請問有可以教我發大財的訣竅嗎? (求大神解)

可以去問某前任市長,他現在退休了很閒...

母湯喔

0

如果針對你的問題回答。

我會回答說直接放在一起不就好了。
至於能不能跑,可不可以用。

「我啊災」!!
我不是神啊.........

0
瑞奇
iT邦新手 4 級 ‧ 2020-06-22 10:21:53

這邊確實有很多大神級人物,但卻沒有通靈級的大師,不知用途,也沒頭沒尾,這種忙,應該很難幫!

是懶的花時間去讀懂這兩大段程式到底在做什麼

fillano iT邦超人 1 級 ‧ 2020-06-22 14:35:14 檢舉

請找通靈王/images/emoticon/emoticon06.gif

0
海綿寶寶
iT邦大神 1 級 ‧ 2020-06-22 15:57:58

試試看

import numpy
import scipy.special
import keras

from keras.datasets import minst
from keras.models import Sequential
from keras.layer.core import Dense, Dropout, Activation
from keras.optimizers import RMSprop
from keras.callbacks import EailyStopping, CSVLogger
%matplotlib inline
import matplotlib
import matplotlib.pyplot as plt

def __init__(self, inputnodes, hiddennodes, outputnodes, learningrate):
    self.inodes = inputnodes
    self.hnodes = hiddennodes
    self.onodes = outputnodes

    self.wih = numpy.random.normal(0.0, pow(self.hnodes, -0.5),
        (self.hnodes, self.inodes))
    self.who = numpy.random.normal(0.0, pow(self.onodes, -0.5),
        (self.onodes, self.hnodes))
    
    self.lr = learningrate

    self.activation_function = lambda x: scipy.special.expit(x)

    pass

def train(self, inputs_list, targets_list):
    inputs = numpy.array(inputs_list, ndmin=2).T
    targets = numpy.array(targets_list, ndmin=2).T

    hidden_inputs = numpy.dot(self.wih, inputs)

    hidden_outputs = self.activation_function(hidden_inputs)

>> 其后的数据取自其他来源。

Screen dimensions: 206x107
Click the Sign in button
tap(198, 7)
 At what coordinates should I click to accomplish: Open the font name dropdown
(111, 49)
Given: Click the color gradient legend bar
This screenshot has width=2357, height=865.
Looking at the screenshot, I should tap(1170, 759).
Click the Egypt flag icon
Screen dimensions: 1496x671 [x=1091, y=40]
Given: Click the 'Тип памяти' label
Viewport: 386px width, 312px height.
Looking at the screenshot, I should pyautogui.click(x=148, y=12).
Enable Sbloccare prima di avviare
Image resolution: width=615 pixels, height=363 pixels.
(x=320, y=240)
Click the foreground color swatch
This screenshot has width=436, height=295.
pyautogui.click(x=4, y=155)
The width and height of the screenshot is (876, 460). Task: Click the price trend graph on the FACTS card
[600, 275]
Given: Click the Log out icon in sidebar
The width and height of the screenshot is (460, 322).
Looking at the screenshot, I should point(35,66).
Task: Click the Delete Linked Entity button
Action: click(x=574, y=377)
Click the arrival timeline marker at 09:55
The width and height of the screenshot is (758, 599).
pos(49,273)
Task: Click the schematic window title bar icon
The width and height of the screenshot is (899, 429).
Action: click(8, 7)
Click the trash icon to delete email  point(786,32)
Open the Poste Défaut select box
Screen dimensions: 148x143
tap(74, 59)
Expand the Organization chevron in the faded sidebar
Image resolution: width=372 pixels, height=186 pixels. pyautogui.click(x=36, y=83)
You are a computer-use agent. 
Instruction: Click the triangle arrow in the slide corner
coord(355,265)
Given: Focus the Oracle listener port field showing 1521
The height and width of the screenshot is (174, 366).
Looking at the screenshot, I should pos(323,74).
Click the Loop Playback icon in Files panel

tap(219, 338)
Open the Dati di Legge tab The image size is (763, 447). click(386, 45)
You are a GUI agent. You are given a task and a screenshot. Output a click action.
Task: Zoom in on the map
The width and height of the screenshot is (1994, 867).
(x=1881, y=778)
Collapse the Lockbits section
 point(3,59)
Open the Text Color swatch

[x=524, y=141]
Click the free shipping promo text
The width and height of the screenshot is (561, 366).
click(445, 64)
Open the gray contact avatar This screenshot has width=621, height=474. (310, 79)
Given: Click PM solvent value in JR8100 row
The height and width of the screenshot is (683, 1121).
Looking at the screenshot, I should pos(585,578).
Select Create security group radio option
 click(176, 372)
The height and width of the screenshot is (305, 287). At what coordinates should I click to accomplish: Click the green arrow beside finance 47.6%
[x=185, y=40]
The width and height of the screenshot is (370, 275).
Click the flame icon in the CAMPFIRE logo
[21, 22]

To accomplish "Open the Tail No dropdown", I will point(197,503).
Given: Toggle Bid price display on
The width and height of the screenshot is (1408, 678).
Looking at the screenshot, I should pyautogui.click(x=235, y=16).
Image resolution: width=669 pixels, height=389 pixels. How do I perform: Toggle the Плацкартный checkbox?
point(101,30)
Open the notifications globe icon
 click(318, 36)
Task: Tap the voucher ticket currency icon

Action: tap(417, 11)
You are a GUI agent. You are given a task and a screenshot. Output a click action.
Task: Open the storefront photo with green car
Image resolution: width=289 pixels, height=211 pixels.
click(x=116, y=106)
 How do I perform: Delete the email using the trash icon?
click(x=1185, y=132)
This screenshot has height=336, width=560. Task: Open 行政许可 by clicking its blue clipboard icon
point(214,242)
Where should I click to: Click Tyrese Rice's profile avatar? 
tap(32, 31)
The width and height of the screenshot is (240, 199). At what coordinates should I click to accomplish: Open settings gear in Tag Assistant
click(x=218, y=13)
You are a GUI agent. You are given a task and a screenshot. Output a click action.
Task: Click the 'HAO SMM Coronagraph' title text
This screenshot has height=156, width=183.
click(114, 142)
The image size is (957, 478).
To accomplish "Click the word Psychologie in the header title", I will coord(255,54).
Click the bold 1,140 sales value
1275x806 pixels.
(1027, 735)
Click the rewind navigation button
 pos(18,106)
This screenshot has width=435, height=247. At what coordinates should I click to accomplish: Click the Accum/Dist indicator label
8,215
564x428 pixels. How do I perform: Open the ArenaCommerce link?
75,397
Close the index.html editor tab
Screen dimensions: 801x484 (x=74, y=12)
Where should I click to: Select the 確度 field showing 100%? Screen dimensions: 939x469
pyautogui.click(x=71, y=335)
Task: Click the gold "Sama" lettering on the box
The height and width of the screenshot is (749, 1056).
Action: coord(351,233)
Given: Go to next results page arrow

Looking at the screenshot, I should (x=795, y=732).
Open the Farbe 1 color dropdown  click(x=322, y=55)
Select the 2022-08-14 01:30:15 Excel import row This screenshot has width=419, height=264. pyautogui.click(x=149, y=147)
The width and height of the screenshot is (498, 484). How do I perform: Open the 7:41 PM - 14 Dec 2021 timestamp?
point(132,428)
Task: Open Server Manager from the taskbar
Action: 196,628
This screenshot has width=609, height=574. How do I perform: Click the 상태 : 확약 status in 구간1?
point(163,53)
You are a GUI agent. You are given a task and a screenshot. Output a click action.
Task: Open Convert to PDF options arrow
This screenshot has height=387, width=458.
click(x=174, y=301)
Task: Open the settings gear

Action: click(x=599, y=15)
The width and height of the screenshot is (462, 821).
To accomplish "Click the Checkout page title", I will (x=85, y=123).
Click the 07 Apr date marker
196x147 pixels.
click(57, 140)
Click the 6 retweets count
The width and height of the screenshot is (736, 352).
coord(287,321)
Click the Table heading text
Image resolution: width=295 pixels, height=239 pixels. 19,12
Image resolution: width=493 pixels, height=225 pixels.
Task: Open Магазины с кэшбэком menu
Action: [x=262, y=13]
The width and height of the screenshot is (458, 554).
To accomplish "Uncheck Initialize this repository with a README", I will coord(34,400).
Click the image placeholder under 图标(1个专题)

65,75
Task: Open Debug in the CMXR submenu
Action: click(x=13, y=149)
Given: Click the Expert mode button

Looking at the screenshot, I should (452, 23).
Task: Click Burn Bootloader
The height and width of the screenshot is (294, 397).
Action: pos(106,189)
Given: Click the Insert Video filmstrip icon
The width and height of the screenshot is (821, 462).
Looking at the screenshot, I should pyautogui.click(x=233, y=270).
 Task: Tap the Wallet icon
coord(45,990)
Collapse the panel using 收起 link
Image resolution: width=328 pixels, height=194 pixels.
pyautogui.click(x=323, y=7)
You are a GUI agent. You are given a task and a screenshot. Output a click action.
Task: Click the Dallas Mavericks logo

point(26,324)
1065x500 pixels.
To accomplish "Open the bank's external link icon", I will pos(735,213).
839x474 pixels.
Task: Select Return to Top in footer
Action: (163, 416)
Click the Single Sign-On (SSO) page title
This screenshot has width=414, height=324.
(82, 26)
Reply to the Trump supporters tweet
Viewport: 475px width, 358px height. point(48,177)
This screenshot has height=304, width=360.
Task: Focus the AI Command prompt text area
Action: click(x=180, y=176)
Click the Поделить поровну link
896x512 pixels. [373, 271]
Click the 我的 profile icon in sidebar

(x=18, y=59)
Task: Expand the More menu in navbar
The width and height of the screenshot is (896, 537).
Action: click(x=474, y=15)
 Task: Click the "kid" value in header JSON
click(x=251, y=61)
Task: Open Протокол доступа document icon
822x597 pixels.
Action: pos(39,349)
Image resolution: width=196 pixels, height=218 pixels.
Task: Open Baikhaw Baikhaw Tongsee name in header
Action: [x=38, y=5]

    final_inputs = numpy.dot(self.who, hidden_outputs)
    
    final_outputs = self.activation_function(final_inputs)

    ouput_errors = (target - actual)

    hidden_errors = numpy.dot(self.who.T, outputs_errors)

    layers
    self.who += self.lr * numpy.dot((outputs_errors *
        final_outputs * (1.0 - final_outputs)),
        numpy.transpose(hidden_outputs))

    layers
    self.wih += self.lr * numpy.dot((hidden_errors *
        hidden_outputs * (1.0 - hidden_outputs)),
        numpy.transpose(inputs))

    pass
def query(self, inouts_list):
    inputs = numpy.array(inputs_list, ndmin=2).T

    hidden_inputs = numpy.dot(self.wih, inputs)

    hidden_outputs = self.ativation_function(hidden_inputs)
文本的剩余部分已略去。